Text shown

When in Brisbane I spent time with a little boy called Leo who has cerebral palsy and is learning sign language. One of the signs is this – he uses this when he sees something unusual such as man with a grey beard and glasses. It means “That’s different”. I was intrigued. He hasn’t been taught that’s not the same but that’s different and by doing so he is encouraged to explore what difference is, not reject it because it is not the same
How easy is it for us to be stuck with the idea of sameness and not of difference? Sameness is the default of modern society. It is why we reject those who are not like us, who do not think like us, it’s why we have instituted organisations such as Border security – to filter out difference. It is why we like tradition when what we mean is we like things to be the same as always and we do not say ‘That’s different” when we meet something new
In discussion with an academic this week we discussed how modern education in universities is about teaching what is the same – what works for businesses, institutions and governments for the benefit of the economy and gets you a job.
There are very few people who are doing university simply for the joy of exploring the vast possibilities of accumulated and yet to be discovered truths. There is a move afoot by the government to require universities to demonstrate in terms of numbers how their courses get people into the workforce. It’s about jobs, stupid, and if you are not getting people into jobs with the skills they studied then your funding will be cut. The irony is this won’t affect theological colleges because they are now primarily career oriented institutions, providing education to those going into the ministry, and have long ditched the exploration of difference.
How would we read the scriptures and live our faith if we lived with a “that’s different” focus? What if we expanded our personal world view from the pragmatic to the exploration of the difference?
Take the universe for example. What if we began exploring how we are apart of large expanding universe and that we are in fact living in the future – all that we see has already happened and we are waiting for what happens next. Mark Chown in the New Humanist suggests that the light from the moon we see happened 1.25 seconds ago and the sun some 4.25 minutes ago?
What if we lived with a universe referent focus – looking away from ourselves towards the immense creativity and reality of the universe. We would read that God is not a personal God focussed on our petty needs but a God that is involved in the great act of creating this universe which comes to us already having completed what we are yet to experience. Can you imagine that? What ever is happening in this universe, in this place called Earth, in the country called Australia and in our own lives comes to us after being completed already.
Which brings us to our Gospel reading for today. Jesus places his story in the context of the kingdom and the need for the disciples to anticipate the coming of God amongst them. This story is firstly a story of the time and space it was rewritten for. It was about the returning Jesus and how they who had anticipated the immediacy of that and now feeling time was going by how they were to maintain their diligence and zeal.
Yet there is a perhaps another way into this passage. What if it was a story that expanded into the universe replacing the word kingdom (the wholeness and mystery of God) with the word Universe (the wholeness and mystery of the very thing that gives us life)?
Verse 32 would then read: ““Do not be afraid, little flock, for it is your Father’s good pleasure to give you the universe.“ The universe in this context is the fullness of creation, of everything we need to be fully alive and in relationship with everything else. It refers to the relationship we have with each other, all creatures and created things.

Data provided
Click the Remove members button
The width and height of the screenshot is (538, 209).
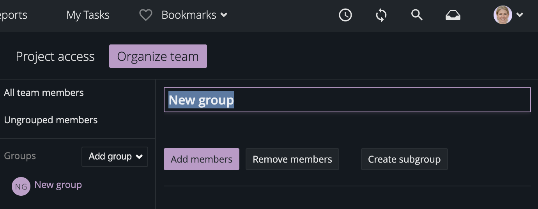click(x=292, y=159)
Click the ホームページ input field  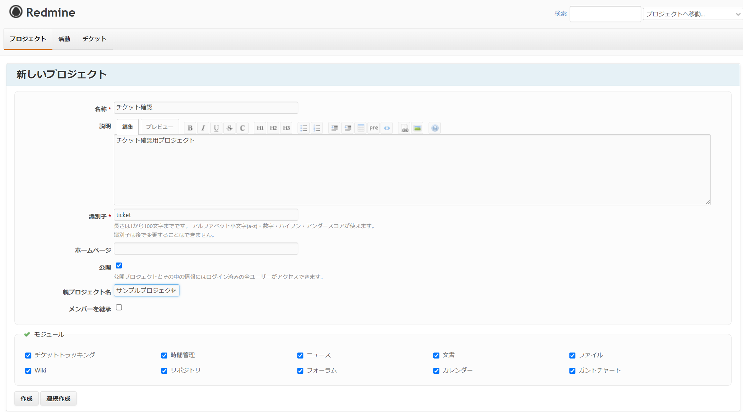(206, 249)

Aim of the task
Carry the reflection on "That's different" and the universe forward from its last sentence. The material plays no part here.

Output below
In verse 40 we read: ”You also must be ready, for the Son of Man is coming at an unexpected hour.” You and I are to live in anticipation of what it means to be waiting for what is yet to be. Being citizens of an unfolding and ever creating universe we are to live with an anticipatory worldview – looking for what is new, different, unexpected and finding ways to continue to live in relationship with all.
Anticipation means we look for and explore difference and diversity and in being citizens of the universe we are living in anticipation so we can say – “That’s different.” The Gospel story is about how would we live if we lived with a universe referent world view? How would we live if we understood ourselves to be indigenous or citizens of the universe, to the whole, to all of creation and time instead of to those like us, our own tribe or our own type?
Being indigenous to the universe that is the source of all existence, and by definition, our existence, means that our responsibilities and rights do not stop with our own. We may have a particular set of responsibilities and rights within a certain time and space but we also have a universal responsibility for all who share this planet with us.
If we are indigenous to the universe we are in a kinship relationship with every other human and created being. Kinship relationships define for us who we are responsible to and who we are responsible for. Being indigenous of the universe we each are responsible for the other, whoever, whatever and wherever we encounter them. New Zealand Maori’s refer to creation as “All my relatives” meaning flora, fauna, natural formations such as mountains, rivers and seas are as real to them as other human beings.
Yet being indigenous to the universe means we have specific kinship responsibility to care for those parts of creation that is not human but who feel, sense and communicate with each other and us. In fact one could say we are held accountable for our ability to do so or not do so because these elements, these our universe indigenous brothers and sisters have no voice but ours, no hands but ours, no feet but ours. We are all they have to ensure their rights and privilege to exist and to share their gifts with us.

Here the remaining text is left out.